---------- Excerpted text

The number of blocks of size at least $k$ corresponding to $\lambda$ in the Jordan canonical form is equal to nullity of $(A-\lambda I)^k$ minus the nullity of $(A-\lambda I)^{k-1}$.
The number of companion blocks in the rational canonical form corresponding to powers $p(t)^m$ with $m\geq k$ (where $p(t)$ is an irreducible factor of the minimal polynomial) is likewise equal to the nullity of $p(A)^m$ minus the nullity of $p(A)^{m-1}$.
If the minimal polynomial of $A$ splits, then the irreducible factors of the minimal polynomial are all of the form $(x-\lambda)$, so the number of companion blocks correspond to powers $(x-\lambda)^m$ with $m\geq k$ is exactly equal to the number of Jordan blocks in the Jordan canonical form of size at least $k$ and corresponding to $\lambda$.
In particular, the companion matrix of $(x-1)^n$ is already in Rational Canonical form, and has a single block corresponding to the power $(x-1)^n$; its Jordan canonical form will therefore have exactly one block, corresponding to $\lambda=1$, and of size $n\times n$. Since any matrix is similar to its Jordan canonical form, it follows that the $n\times n$ Jordan block matrix with $1$s in the diagonal is similar to the companion matrix of $(x-1)^n$.
Added.
To see why the Pascal matrix realizes the similarity, let $A$ be the $n\times n$ matrix with $1$s in the diagonal and $1$s directly above (i.e., a single $n\times n$ Jordan block associated to $1$). Then the standard ordered basis $[\mathbf{e}_1,\ldots,\mathbf{e}_n]$ is a Jordan canonical basis for $A$, and we have $A\mathbf{e}_1=\mathbf{e}_1$, $A\mathbf{e}_k = \mathbf{e}_{k-1}+\mathbf{e}_k$, $k=2,\ldots, n$.

--------------------
---------- Data extract

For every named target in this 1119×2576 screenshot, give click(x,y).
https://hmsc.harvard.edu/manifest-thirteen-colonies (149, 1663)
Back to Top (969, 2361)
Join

--------------------

**Task instructions:**
(1) Extract from the passage on canonical forms the part that opens with the words containing "The number of companion blocks in" and closes with "corresponding to $\lambda$.", copying it word for word.
(2) According to the passage on canonical forms, what Jordan canonical form does the companion matrix of $(x-1)^n$ have?

**Final results:**
(1)
The number of companion blocks in the rational canonical form corresponding to powers $p(t)^m$ with $m\geq k$ (where $p(t)$ is an irreducible factor of the minimal polynomial) is likewise equal to the nullity of $p(A)^m$ minus the nullity of $p(A)^{m-1}$.
If the minimal polynomial of $A$ splits, then the irreducible factors of the minimal polynomial are all of the form $(x-\lambda)$, so the number of companion blocks correspond to powers $(x-\lambda)^m$ with $m\geq k$ is exactly equal to the number of Jordan blocks in the Jordan canonical form of size at least $k$ and corresponding to $\lambda$.

(2) It has exactly one block, which corresponds to $\lambda=1$ and is of size $n\times n$.